## Task requirements
Please identify every line in the rows below that contains the word "screenshot", and copy each of those lines.

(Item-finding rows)

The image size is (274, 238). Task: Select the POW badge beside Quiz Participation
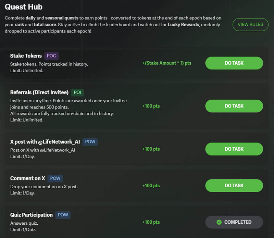point(63,215)
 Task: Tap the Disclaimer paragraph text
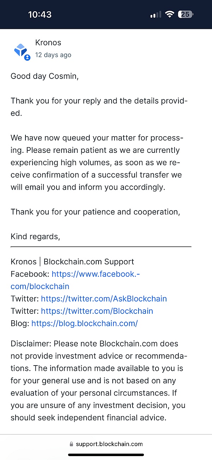point(99,380)
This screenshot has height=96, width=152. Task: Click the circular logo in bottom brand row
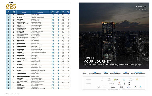pyautogui.click(x=99, y=87)
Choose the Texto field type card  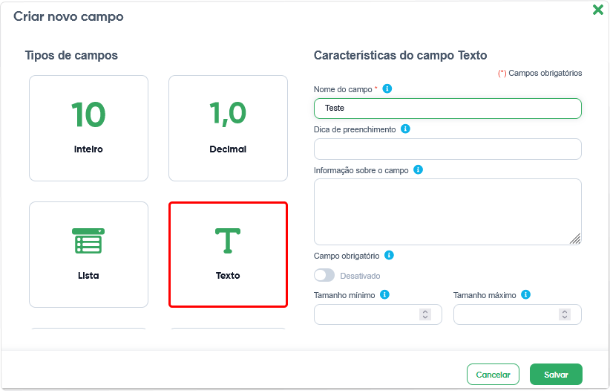[x=228, y=254]
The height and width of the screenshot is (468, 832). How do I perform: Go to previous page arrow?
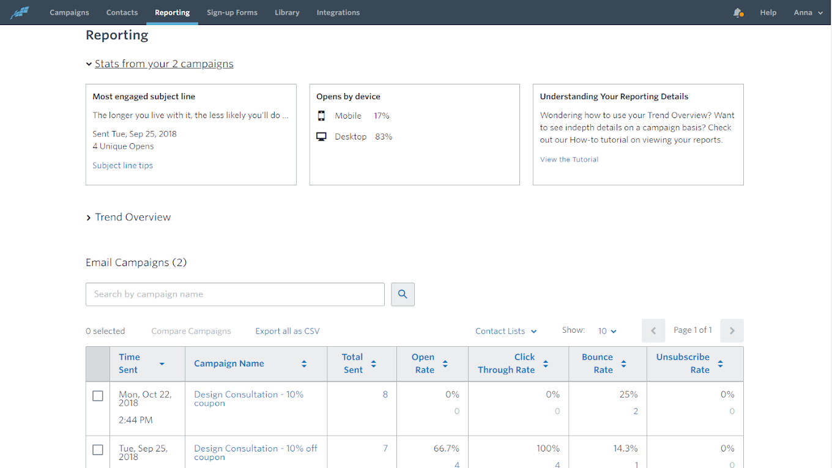(653, 330)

## Output of the task
This screenshot has height=96, width=152. Task: Click the circular logo in bottom brand row
The height and width of the screenshot is (468, 832). How do I perform: Go to previous page arrow?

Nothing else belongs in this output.